I am a ginger haired male. The only time in my life when anyone made an effort to show that they fancied me was during the several years from about 24-30 that I regularly, and intensively, went to the gym. Despite me being tall, I possibly looked younger than my age and was so toned and glowing with health (and I also dressed well) that it also projected me with a veneer of great confidence.
But even then I heard some people say 'He'd be good looking if he wasn't ginger'.
Yet even when I was 'merely' normally thin rather than toned, from the age of 17, I had good hair cuts, I wore good shirts. I daresay that there was even something of David Bowie about myself on occasion, even if I say so myself (even my eyes are sometimes warmly blue and sometimes as cold as ice). But, pre-gym, this was not enough for people. They wanted more from me. It's like I always have to be extra courteous to people for them to deign to speak to me - it's like being a servant of the majority - but even then it's usually not worth it because I'm just seen as someone to patronise.

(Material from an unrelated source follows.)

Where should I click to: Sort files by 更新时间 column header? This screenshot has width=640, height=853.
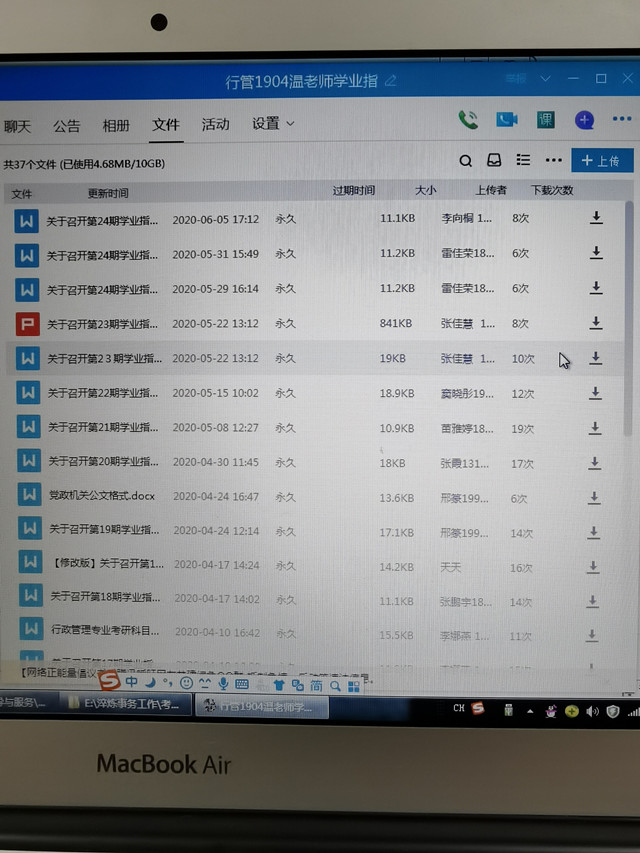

I find myself swinging between being really cool (cold, indifferent) to people just to see how they react to me when I'm not in 'servant' mode and then being warm. But I'm being warm out of generosity and the good humoured side of my nature rather than through feeling particularly warm to most people - I don't feel that they regard me as their species. I have many good qualities but I decide to keep them under wraps with most people because I feel like I am a performing seal - the good ginger as opposed to the dour ginger. I am just a stereotype to most people and there are more of them so it is not a fight that I can win in the real world. That is why I will have to win it in an more unreal world and why I have always enjoyed playing videogames and why I would like to be an author.
I know that there are some girls who say that they have a thing for ginger haired men but they still only say so out of curiousities sake or to 'be different' rather than seeing me as a real human being with some talents, some desires, some eccentricities and some hardships unrelated to me having ginger hair.